WRITTEN REQUEST - Can you render the entry lines from the one containing "At what (x,y)" through the end of the entries, inclusive, as a numbered list, skipping blank lines and leaving the pictures out?

(Click-target data)
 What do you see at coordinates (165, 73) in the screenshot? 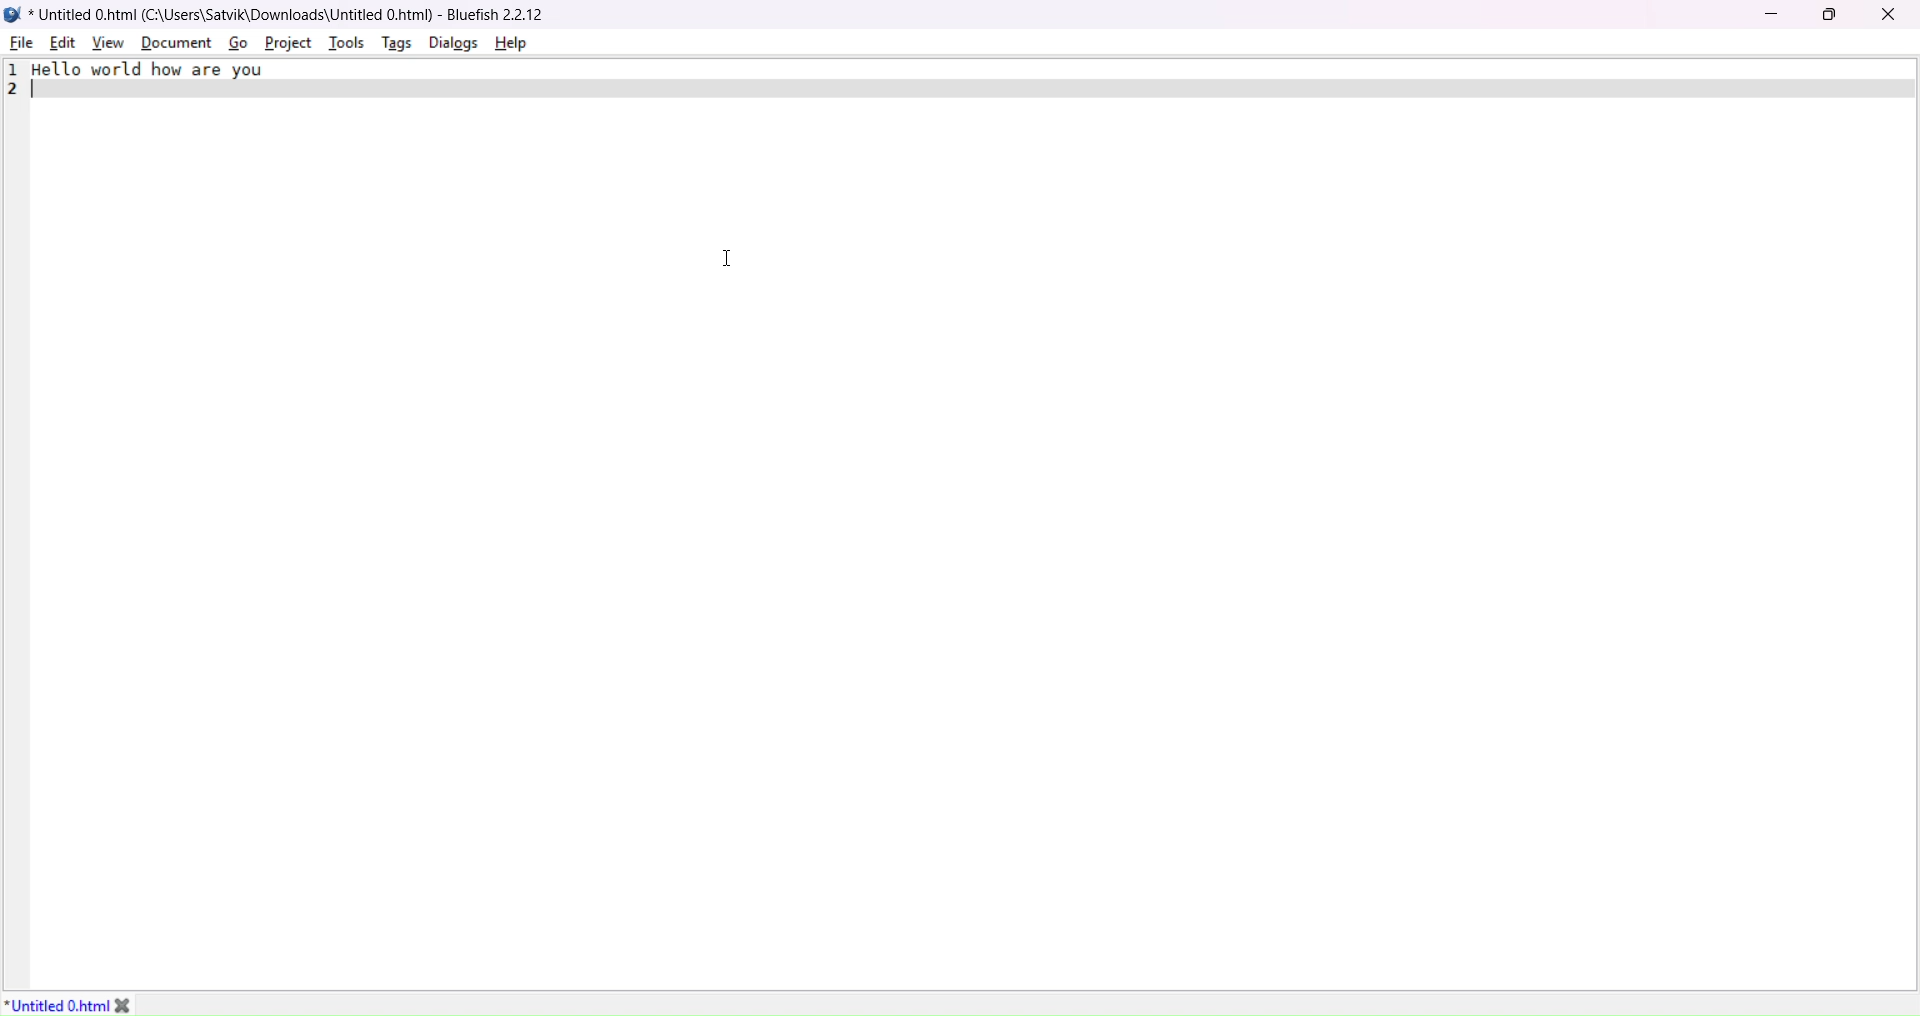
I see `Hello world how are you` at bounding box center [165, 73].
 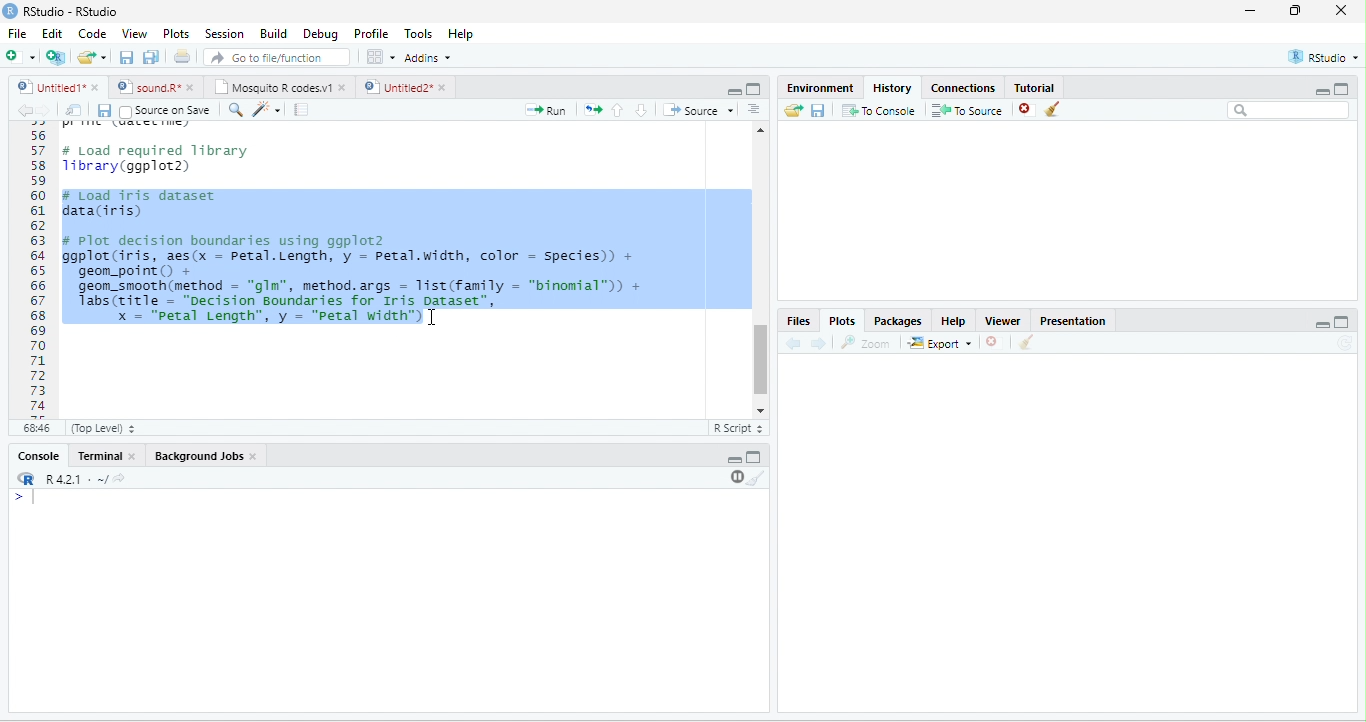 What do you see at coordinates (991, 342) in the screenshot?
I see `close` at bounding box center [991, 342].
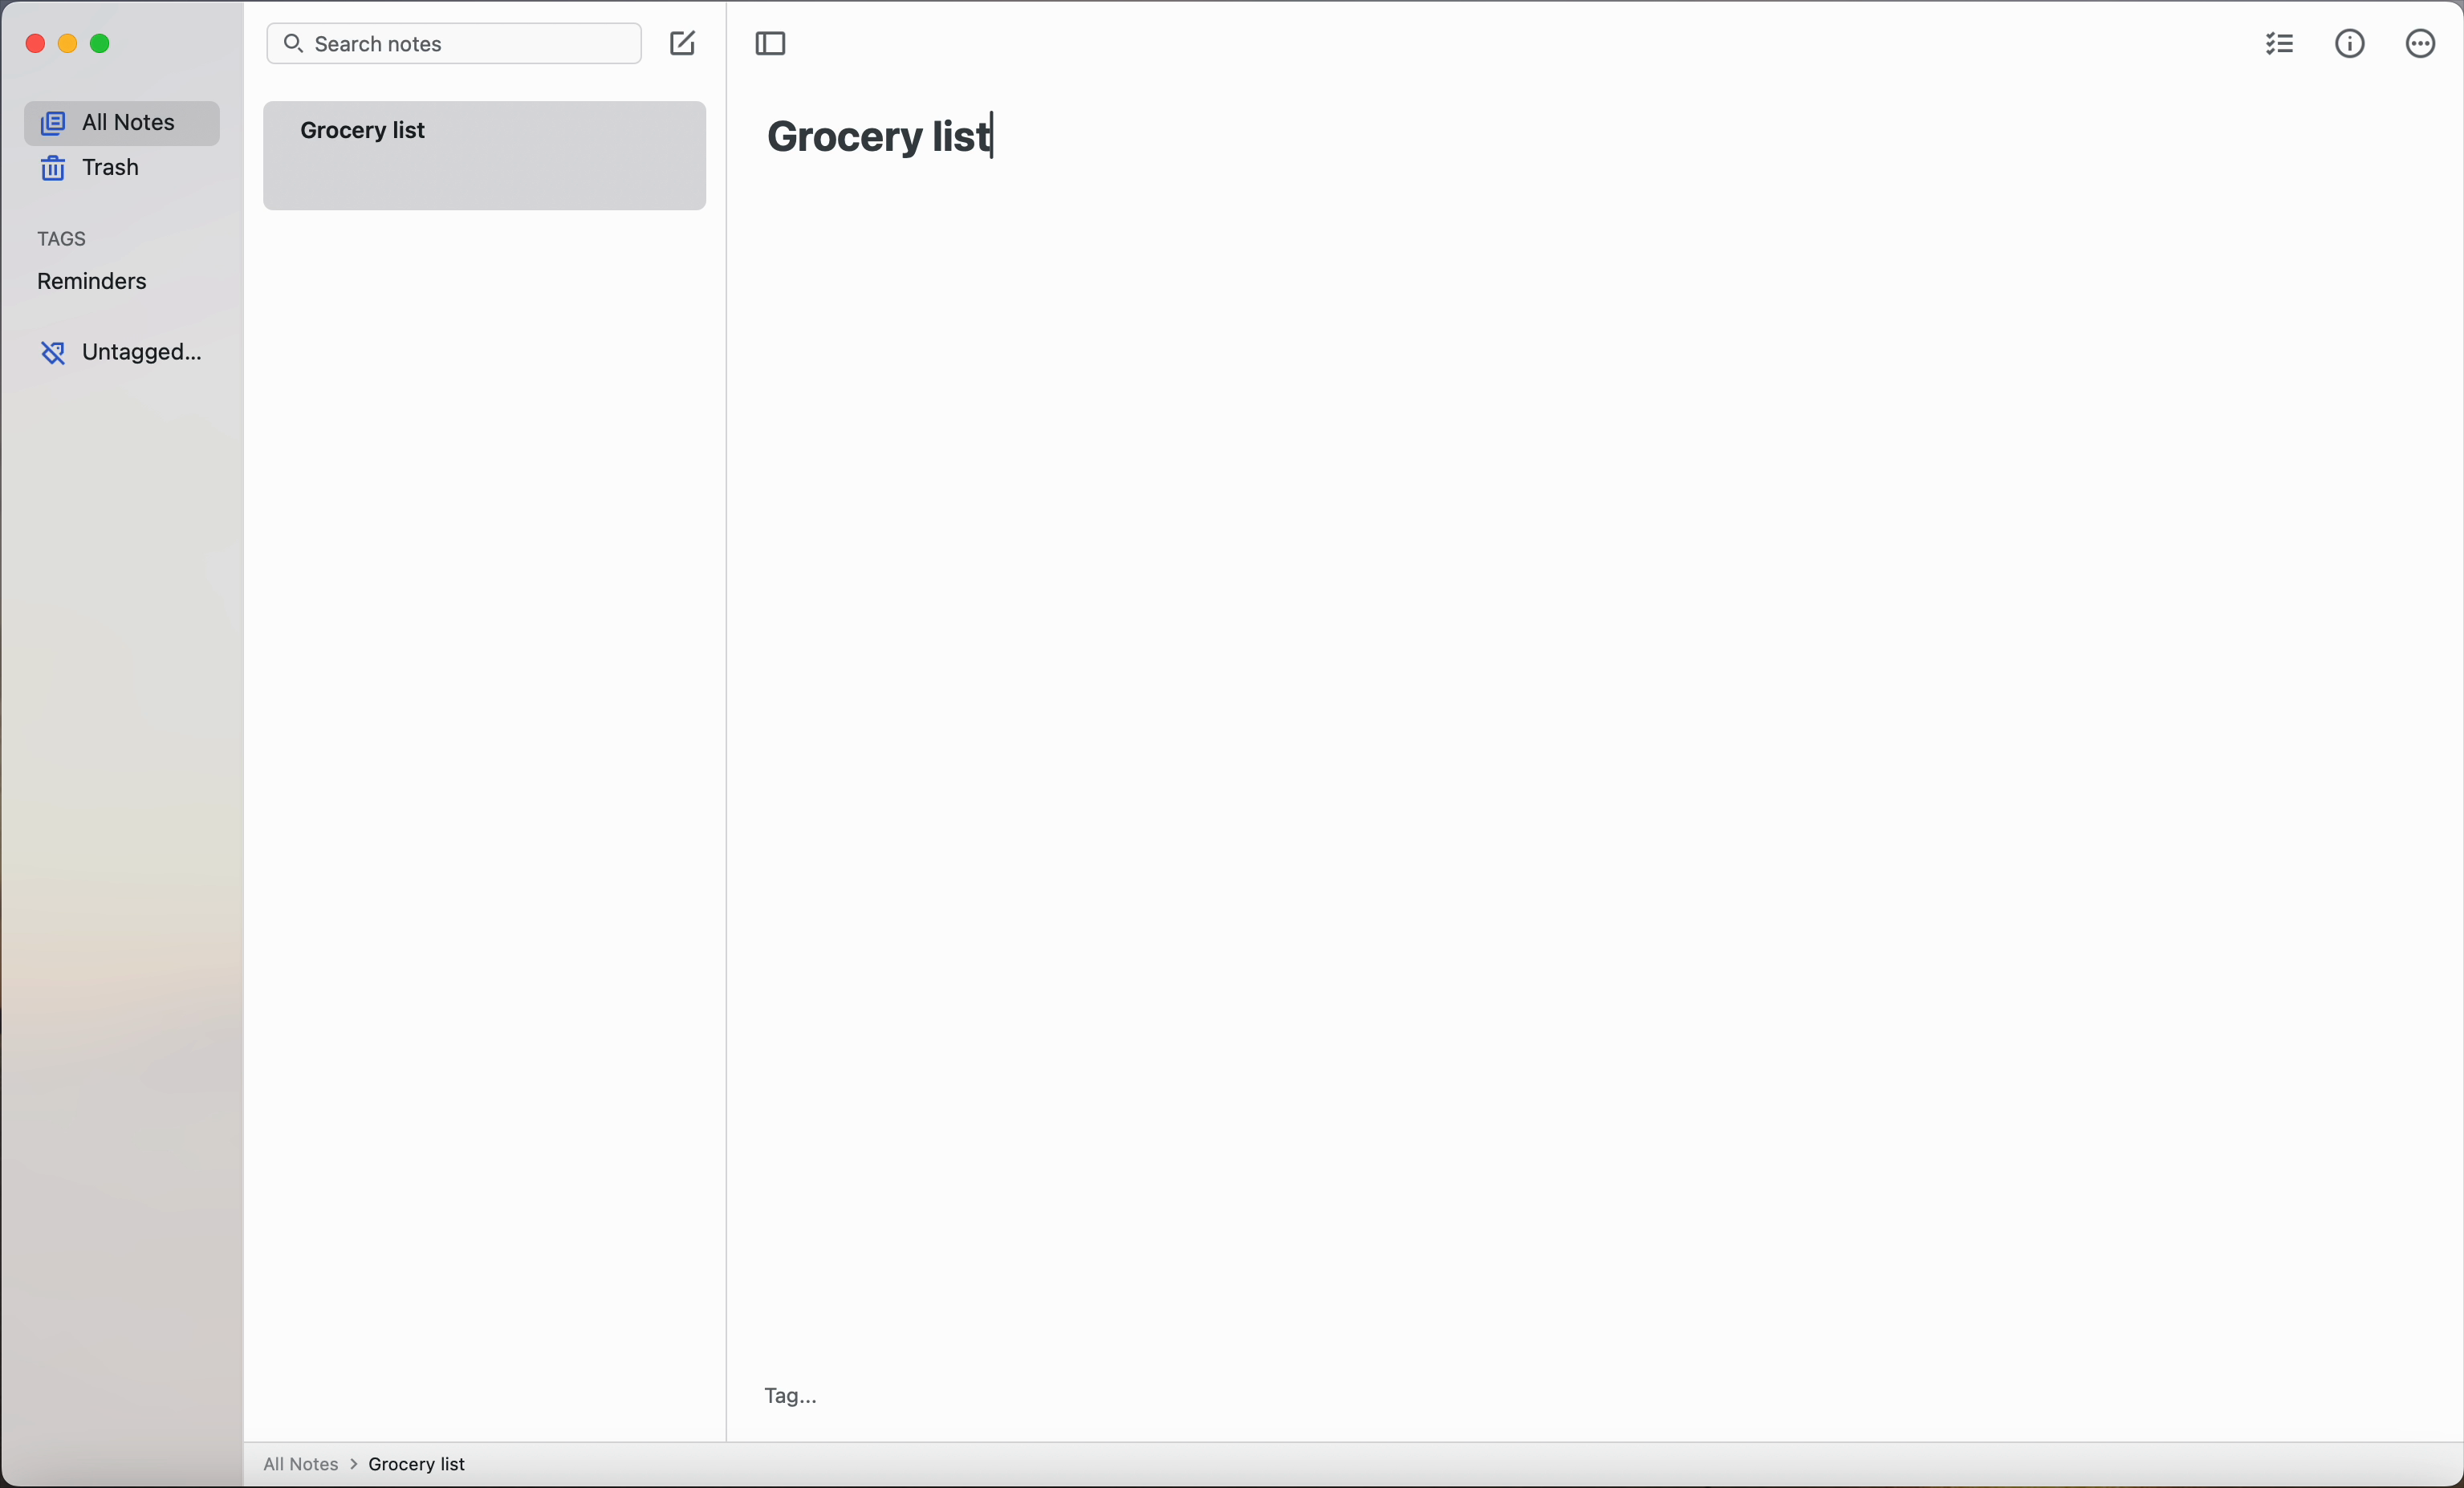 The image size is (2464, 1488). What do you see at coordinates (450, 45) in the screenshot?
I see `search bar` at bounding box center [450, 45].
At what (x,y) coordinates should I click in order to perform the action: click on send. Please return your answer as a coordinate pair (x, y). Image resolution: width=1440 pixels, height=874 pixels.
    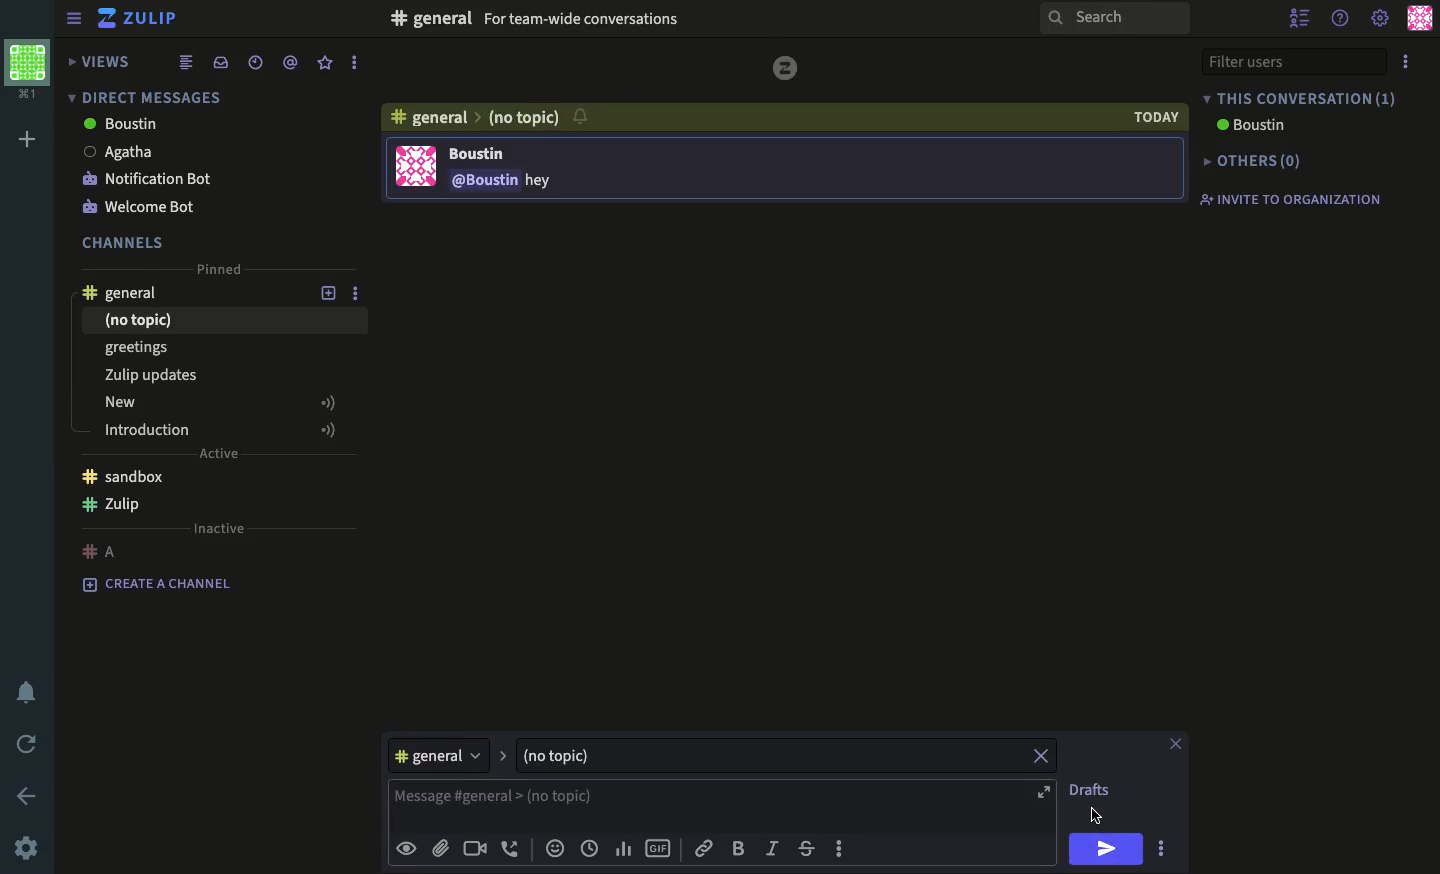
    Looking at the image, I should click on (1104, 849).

RESULT FOR THIS TASK -
1. At what (x,y) coordinates should I click in order to perform the action: click on send. Please return your answer as a coordinate pair (x, y). Image resolution: width=1440 pixels, height=874 pixels.
2.     Looking at the image, I should click on (1104, 849).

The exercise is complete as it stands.